Exercise aim: From the material below, reproduce exactly the stretch of lines that begins with the line holding "Where should I" and ends with the line holding "The height and", skipping the pictures.

Segment Start: Input for this task

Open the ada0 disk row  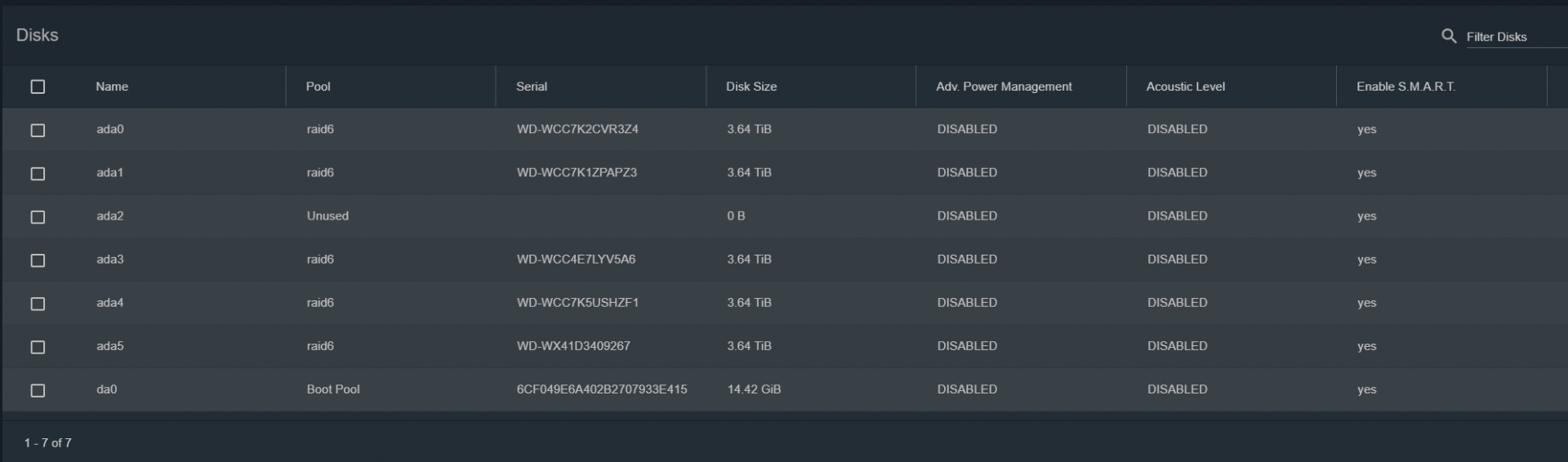(x=784, y=129)
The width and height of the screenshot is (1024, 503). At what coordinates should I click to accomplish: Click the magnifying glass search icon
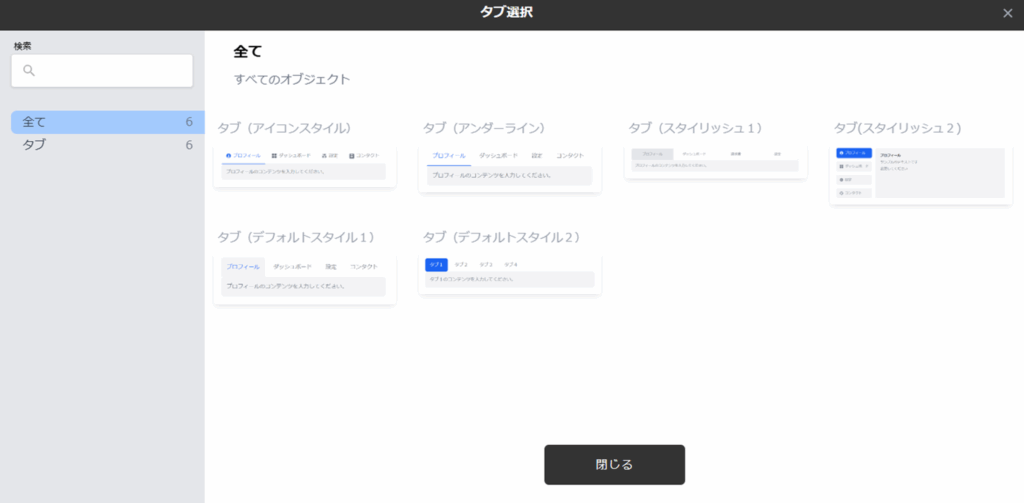[29, 71]
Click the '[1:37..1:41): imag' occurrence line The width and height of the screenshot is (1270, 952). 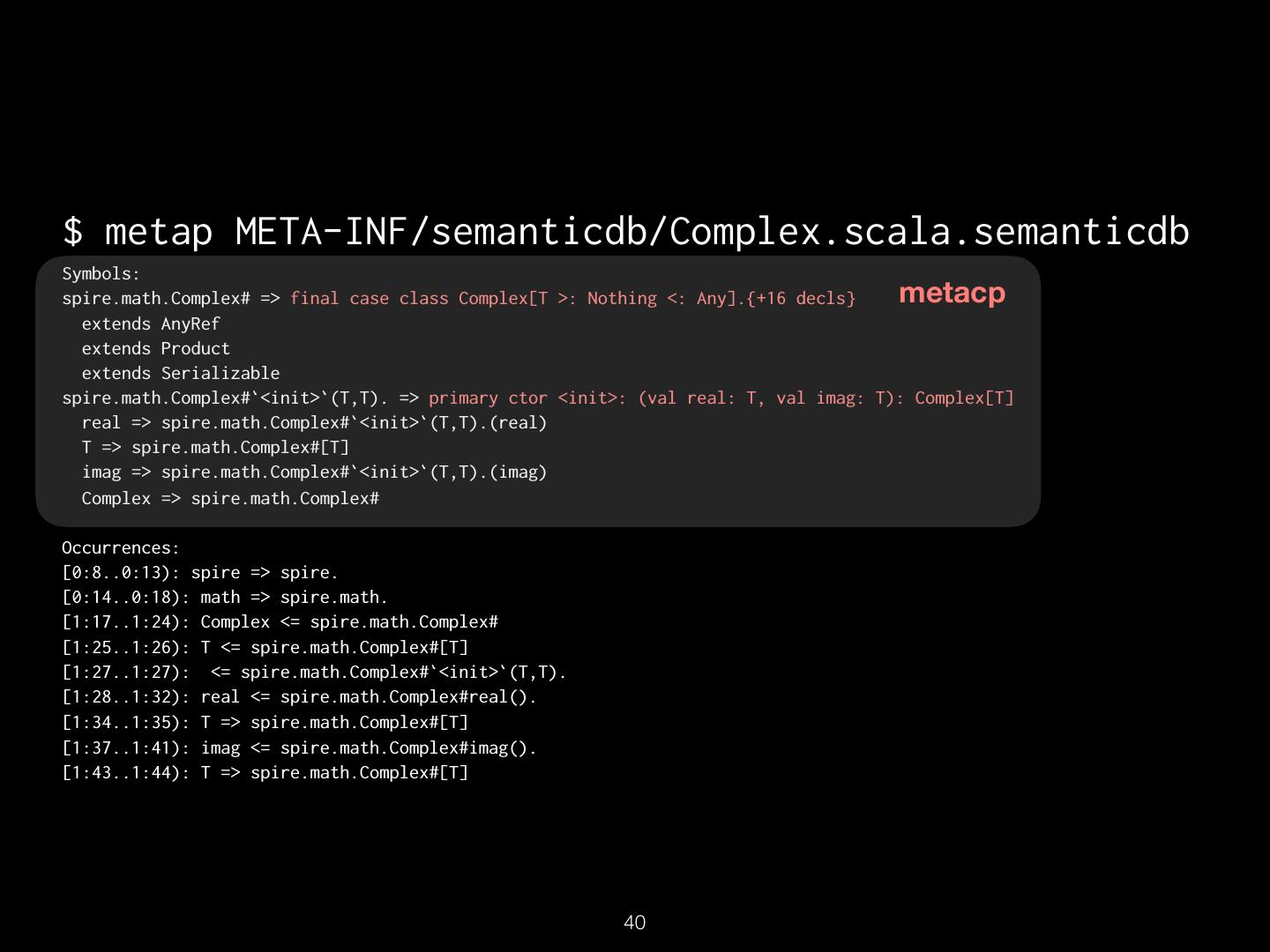click(x=299, y=748)
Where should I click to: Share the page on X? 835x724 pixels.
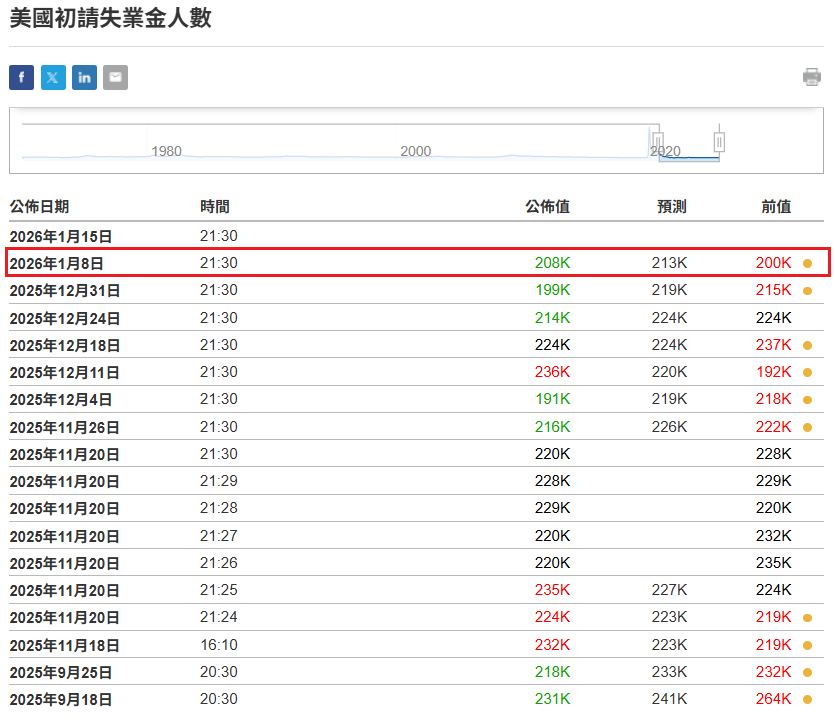[53, 78]
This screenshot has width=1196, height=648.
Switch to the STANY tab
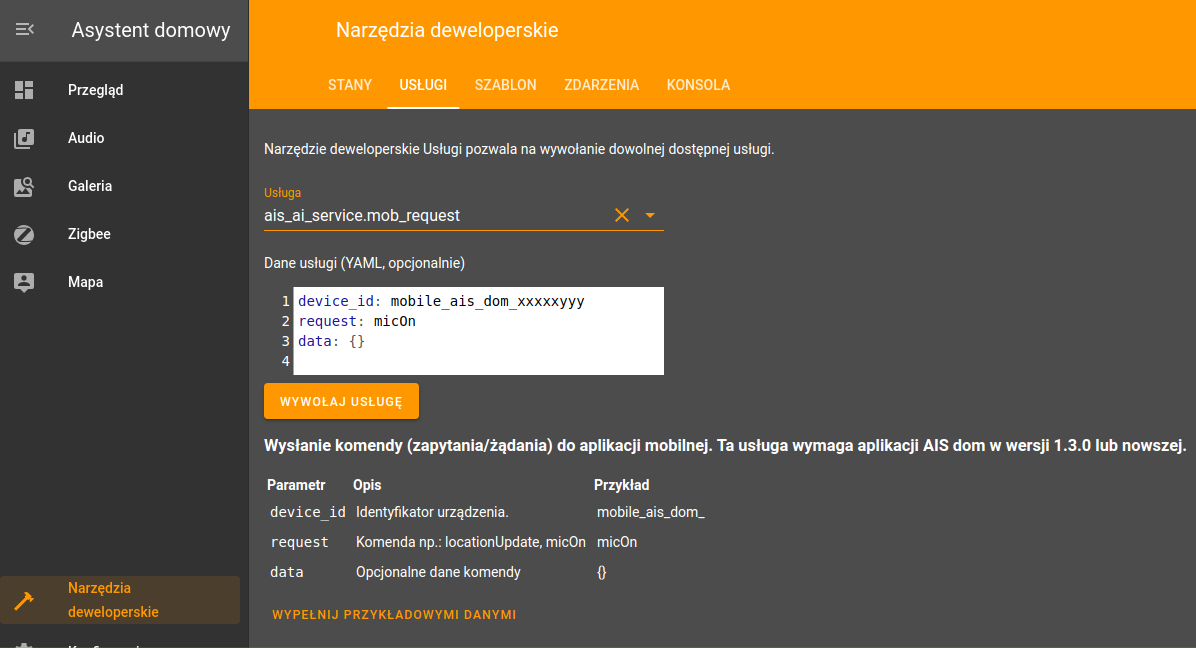coord(350,85)
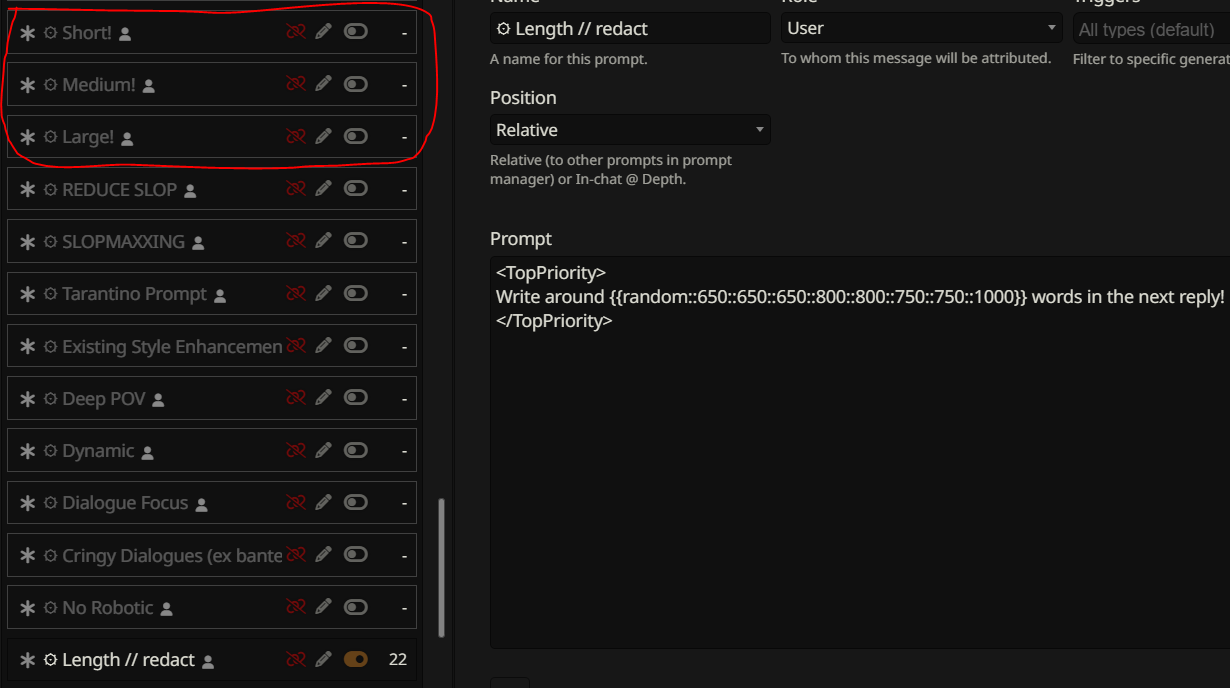Click into the prompt Name input field

[x=630, y=28]
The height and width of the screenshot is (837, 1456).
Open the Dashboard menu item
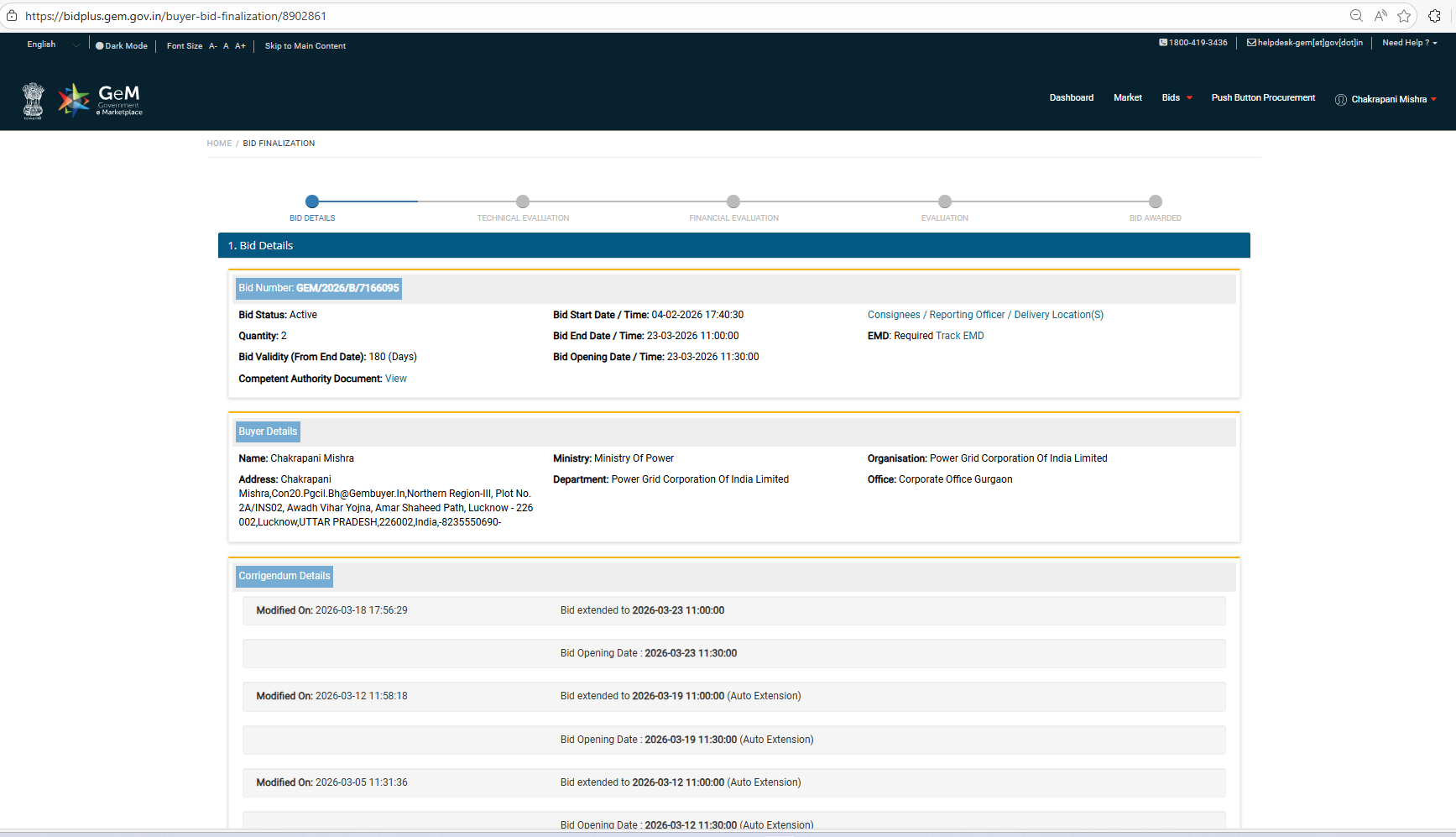pyautogui.click(x=1071, y=98)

Segment End: Input for this task

Task solution:
Where should I click to: Share the page on X? 835x724 pixels.
[53, 78]
This screenshot has width=1196, height=648.
Switch to the STANY tab
coord(350,85)
Click into the prompt Name input field

[x=630, y=28]
The height and width of the screenshot is (837, 1456).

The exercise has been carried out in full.